Many of the investors that have been following us since we put out our public numbers in Q2 of ’21. So we have that track record. I would say, in the end, I think we went through that difficult time, which was in our view, a much more difficult time than we’ve ever had ever in terms of projecting. I think that that they could just tell you how we look at things. And the reason that we’re confident in the future is just simple. We have gone through some tough times, things are coming back to our strength, people are feeling more comfortable with all three methodologies, or all three formats, and we can service all of them.
And that look, we have an experienced management team that’s weathered the storm. We’ve shown that we can predict things even though it’s a pretty difficult environment. We do have our low costs, our efficiency in terms of our people with having a strong presence, and the way we’re able to work with our whole team. And finally, I think companies are really believing the power of live engagement through Events. They’re really seeing how Events might be their number one or number two way of reaching their customers or their employees.
And it’s really a channel that delivers. And I think now as they’re getting used to it and seeing it compared to other channels, that they’ll continue to invest and they’re going want one — one platform.
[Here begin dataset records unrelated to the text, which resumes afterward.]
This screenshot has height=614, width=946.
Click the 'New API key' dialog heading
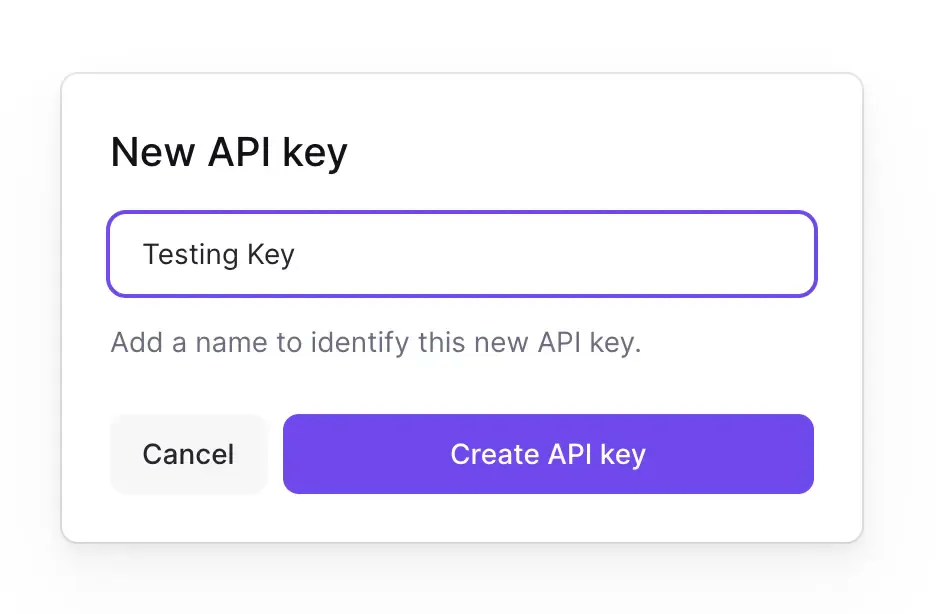(229, 153)
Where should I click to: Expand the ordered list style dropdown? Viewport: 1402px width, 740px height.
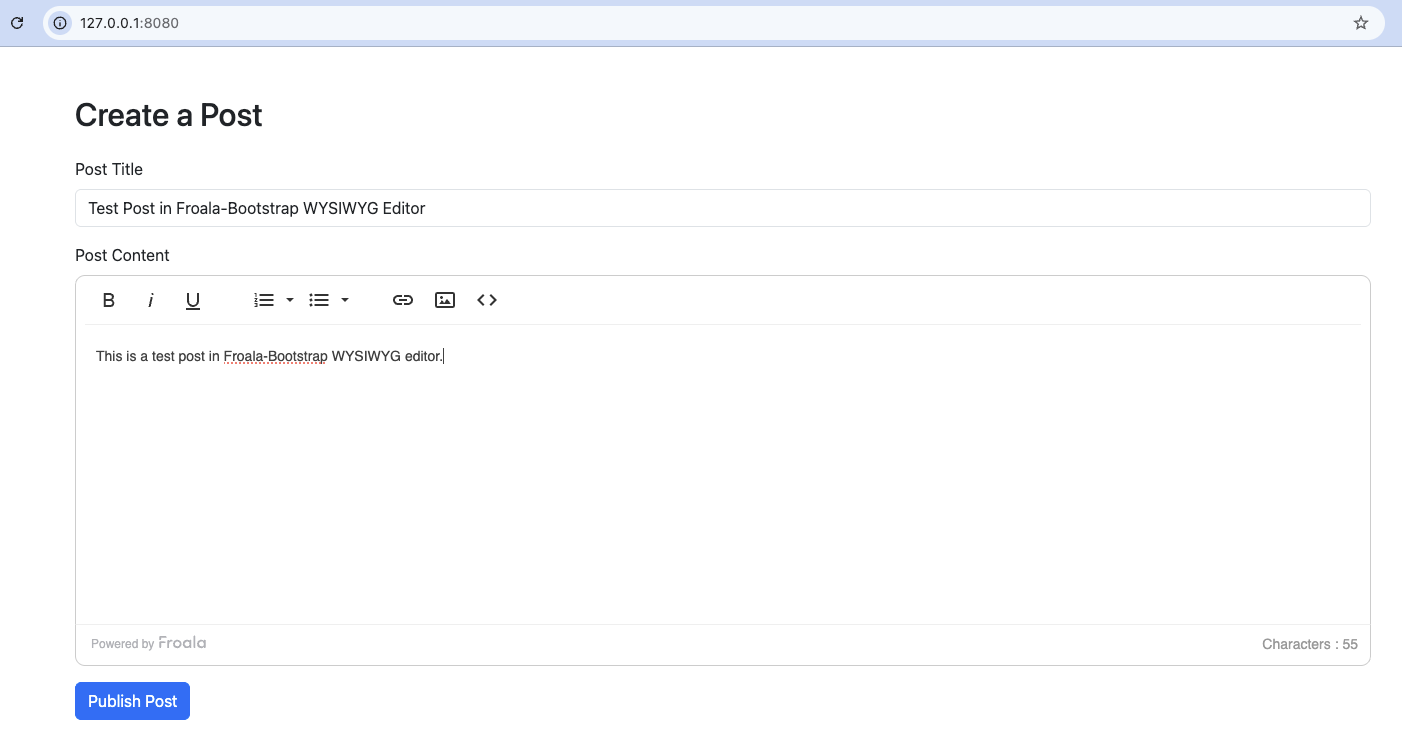point(289,299)
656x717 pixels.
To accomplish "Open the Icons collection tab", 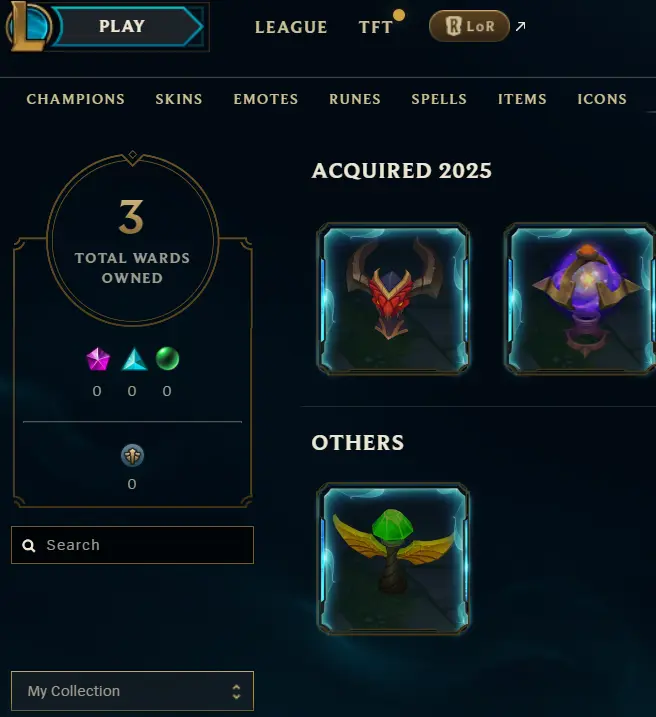I will pos(602,99).
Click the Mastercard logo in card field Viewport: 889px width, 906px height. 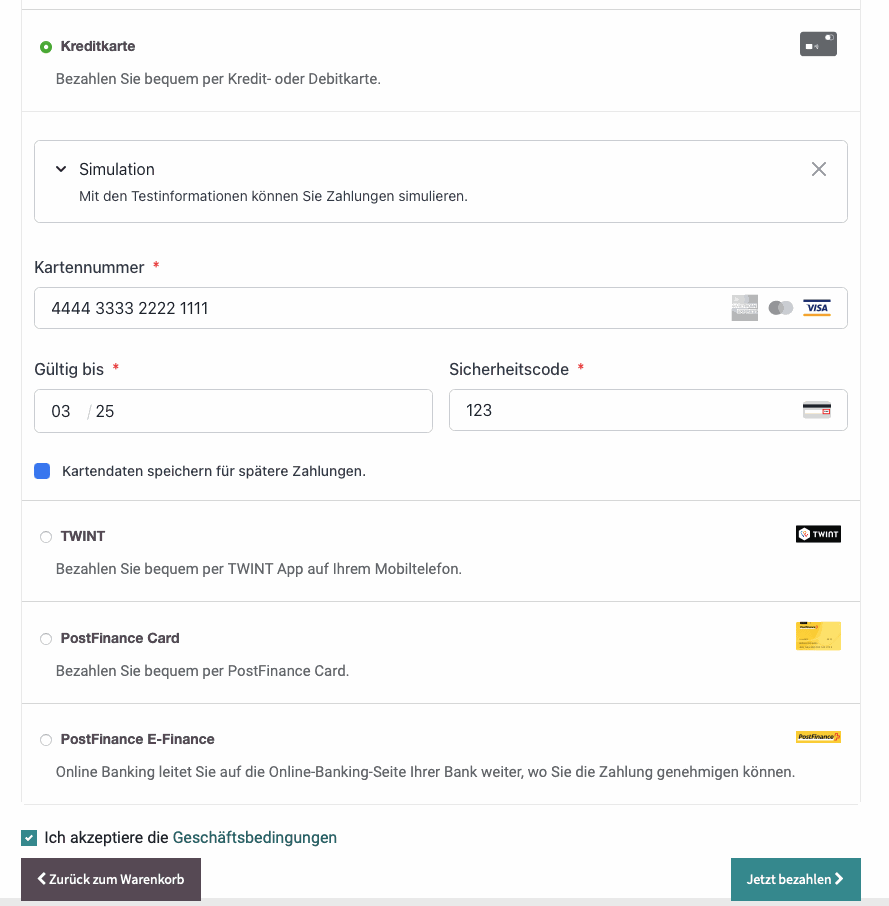click(x=781, y=308)
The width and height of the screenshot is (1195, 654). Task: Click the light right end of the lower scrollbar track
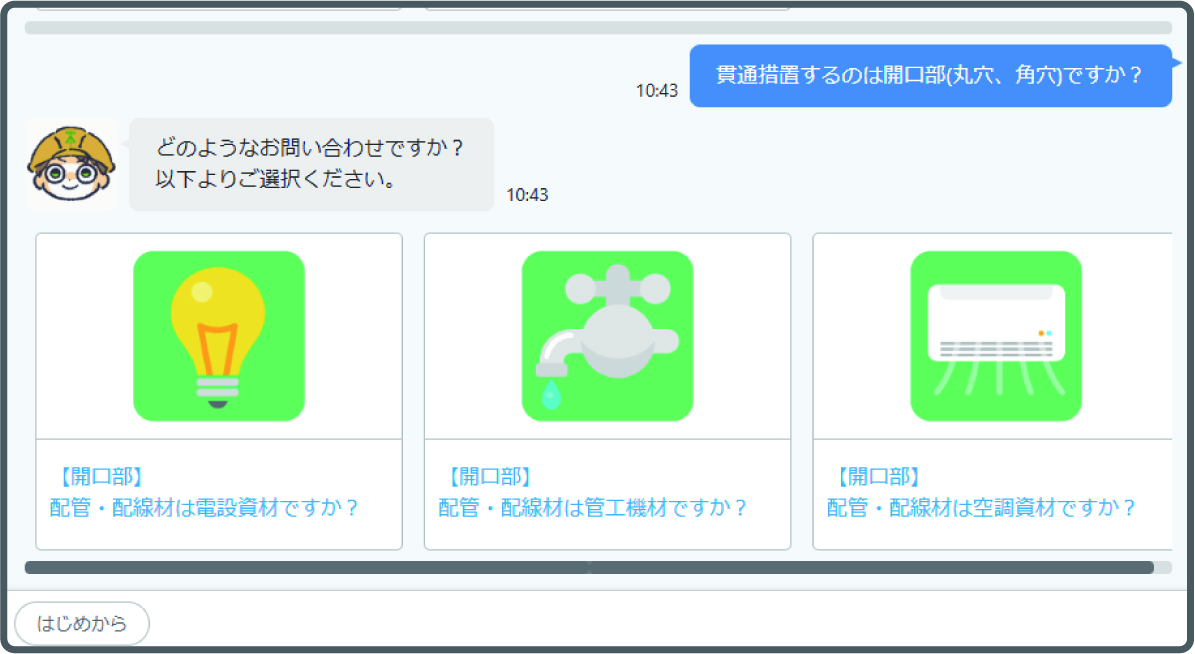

And we believe as we get more and more integrated, people are going to realize that it just makes sense to put everything on one place if you can. But this is something now that you need a software, you can’t do it with your back-end technology, your IT department, or use point solutions, or use other software as that in to do events like a lot of universities do, associations do.
And I think all that leads to helping us with our solution. And look, we still have a–we’re still not out of the pandemic, we still have different variants. We have some macroeconomic with all that, but still we’re positioned well and we feel comfortable where we are. So with that, I think that was the last question. We appreciate everyone joining our call. And thank you all very much.
Operator
And again, that does conclude this Cvent First Quarter 2022 Earnings Conference Call. Thank you all for joining us. You may now disconnect.